Exercise details: Collect each line of the records containing the string "Expand".

Records contained in a dataset
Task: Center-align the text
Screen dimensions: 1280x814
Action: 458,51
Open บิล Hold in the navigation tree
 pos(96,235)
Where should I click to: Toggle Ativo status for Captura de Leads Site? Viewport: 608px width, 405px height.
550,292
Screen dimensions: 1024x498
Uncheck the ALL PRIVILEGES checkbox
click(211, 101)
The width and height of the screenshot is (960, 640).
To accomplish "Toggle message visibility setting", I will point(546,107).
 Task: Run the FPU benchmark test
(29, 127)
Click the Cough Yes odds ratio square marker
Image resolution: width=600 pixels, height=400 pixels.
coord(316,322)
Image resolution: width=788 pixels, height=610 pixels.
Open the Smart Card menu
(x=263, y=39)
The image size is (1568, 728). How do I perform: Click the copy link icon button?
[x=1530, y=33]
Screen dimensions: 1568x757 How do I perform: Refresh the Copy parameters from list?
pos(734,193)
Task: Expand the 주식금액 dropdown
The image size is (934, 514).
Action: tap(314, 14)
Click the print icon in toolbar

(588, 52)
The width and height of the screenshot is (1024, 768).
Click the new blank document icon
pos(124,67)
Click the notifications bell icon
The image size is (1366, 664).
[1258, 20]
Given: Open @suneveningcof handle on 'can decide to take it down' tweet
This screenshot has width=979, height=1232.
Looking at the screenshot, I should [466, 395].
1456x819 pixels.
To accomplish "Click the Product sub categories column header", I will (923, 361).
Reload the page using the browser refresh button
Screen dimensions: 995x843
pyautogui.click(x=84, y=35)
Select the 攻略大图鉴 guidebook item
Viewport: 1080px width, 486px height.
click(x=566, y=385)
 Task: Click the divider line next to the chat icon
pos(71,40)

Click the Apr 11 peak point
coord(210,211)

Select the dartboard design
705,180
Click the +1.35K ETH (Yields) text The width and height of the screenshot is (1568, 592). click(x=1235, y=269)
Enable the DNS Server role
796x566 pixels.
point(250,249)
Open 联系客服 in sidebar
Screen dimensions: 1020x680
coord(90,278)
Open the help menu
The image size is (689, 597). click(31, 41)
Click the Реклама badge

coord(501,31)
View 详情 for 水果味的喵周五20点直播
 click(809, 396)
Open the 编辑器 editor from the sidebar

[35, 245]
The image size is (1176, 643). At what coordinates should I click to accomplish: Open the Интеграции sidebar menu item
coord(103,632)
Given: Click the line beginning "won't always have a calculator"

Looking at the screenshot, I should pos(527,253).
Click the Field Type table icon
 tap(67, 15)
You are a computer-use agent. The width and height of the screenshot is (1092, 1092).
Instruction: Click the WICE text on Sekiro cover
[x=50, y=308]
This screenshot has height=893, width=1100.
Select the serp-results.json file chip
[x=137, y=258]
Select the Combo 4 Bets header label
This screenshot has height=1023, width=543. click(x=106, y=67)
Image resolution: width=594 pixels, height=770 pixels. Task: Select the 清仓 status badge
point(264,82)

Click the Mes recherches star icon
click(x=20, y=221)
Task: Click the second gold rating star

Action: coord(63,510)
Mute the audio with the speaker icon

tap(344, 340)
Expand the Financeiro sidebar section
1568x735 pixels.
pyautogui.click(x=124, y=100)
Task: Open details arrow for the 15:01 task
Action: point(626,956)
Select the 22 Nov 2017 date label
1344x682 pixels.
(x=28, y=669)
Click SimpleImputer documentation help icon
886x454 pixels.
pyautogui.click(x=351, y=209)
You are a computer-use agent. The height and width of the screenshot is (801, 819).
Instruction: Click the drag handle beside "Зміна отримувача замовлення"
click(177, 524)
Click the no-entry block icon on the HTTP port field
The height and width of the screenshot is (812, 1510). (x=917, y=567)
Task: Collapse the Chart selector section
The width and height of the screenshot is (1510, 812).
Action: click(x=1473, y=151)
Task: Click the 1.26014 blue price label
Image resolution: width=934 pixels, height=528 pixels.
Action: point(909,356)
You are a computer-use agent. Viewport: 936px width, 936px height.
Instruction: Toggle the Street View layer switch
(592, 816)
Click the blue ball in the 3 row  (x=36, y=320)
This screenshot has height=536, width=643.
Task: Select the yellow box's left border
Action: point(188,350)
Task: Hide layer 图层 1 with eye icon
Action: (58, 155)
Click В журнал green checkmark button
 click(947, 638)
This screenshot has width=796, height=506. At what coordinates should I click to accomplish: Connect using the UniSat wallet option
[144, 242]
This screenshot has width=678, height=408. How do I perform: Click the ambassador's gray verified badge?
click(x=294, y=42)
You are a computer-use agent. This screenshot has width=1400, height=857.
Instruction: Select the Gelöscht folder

Answer for the task:
Task: Expand the 주식금액 dropdown
Expand the Financeiro sidebar section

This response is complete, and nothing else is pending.